Written problem. Rewrite the items from the beginning through the line containing "pos(639,89)", requests included. Multiply every coordinate in the answers by 0.5 and round to whole numbers, with halves rounded up; numbers in the requests stay unchanged.

Records for the exercise.
»»

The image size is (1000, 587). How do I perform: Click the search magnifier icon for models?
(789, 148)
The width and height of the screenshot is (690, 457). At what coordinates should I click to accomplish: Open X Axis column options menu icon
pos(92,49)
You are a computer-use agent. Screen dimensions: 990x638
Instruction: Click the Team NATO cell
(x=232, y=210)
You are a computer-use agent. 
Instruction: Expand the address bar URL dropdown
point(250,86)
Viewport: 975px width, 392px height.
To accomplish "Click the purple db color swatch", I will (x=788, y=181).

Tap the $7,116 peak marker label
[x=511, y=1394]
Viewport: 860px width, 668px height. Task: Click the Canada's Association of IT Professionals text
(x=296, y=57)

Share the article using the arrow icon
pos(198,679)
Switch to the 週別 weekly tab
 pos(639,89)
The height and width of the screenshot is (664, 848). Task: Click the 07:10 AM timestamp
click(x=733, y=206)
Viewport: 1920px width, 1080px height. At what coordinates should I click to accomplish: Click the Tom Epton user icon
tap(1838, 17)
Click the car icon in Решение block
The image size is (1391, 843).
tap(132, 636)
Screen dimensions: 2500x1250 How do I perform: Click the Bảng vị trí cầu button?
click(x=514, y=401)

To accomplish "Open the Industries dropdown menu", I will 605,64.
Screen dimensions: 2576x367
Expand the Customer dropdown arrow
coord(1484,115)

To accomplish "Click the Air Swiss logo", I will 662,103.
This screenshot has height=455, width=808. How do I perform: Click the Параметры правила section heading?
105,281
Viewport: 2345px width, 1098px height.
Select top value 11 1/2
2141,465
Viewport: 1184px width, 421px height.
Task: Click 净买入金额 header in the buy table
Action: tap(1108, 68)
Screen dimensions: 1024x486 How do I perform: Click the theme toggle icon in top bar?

««

The solution.
The image size is (1000, 587). How do I perform: Click the search magnifier icon for models?
(395, 74)
The width and height of the screenshot is (690, 457). At what coordinates should I click to accomplish: Open X Axis column options menu icon
pos(46,25)
You are a computer-use agent. Screen dimensions: 990x638
Instruction: Click the Team NATO cell
(x=116, y=105)
You are a computer-use agent. 
Instruction: Expand the address bar URL dropdown
point(125,43)
Viewport: 975px width, 392px height.
To accomplish "Click the purple db color swatch", I will (x=394, y=91).

Tap the $7,116 peak marker label
[x=256, y=697]
Viewport: 860px width, 668px height. Task: Click the Canada's Association of IT Professionals text
(x=148, y=29)

Share the article using the arrow icon
pos(99,340)
Switch to the 週別 weekly tab
 pos(320,45)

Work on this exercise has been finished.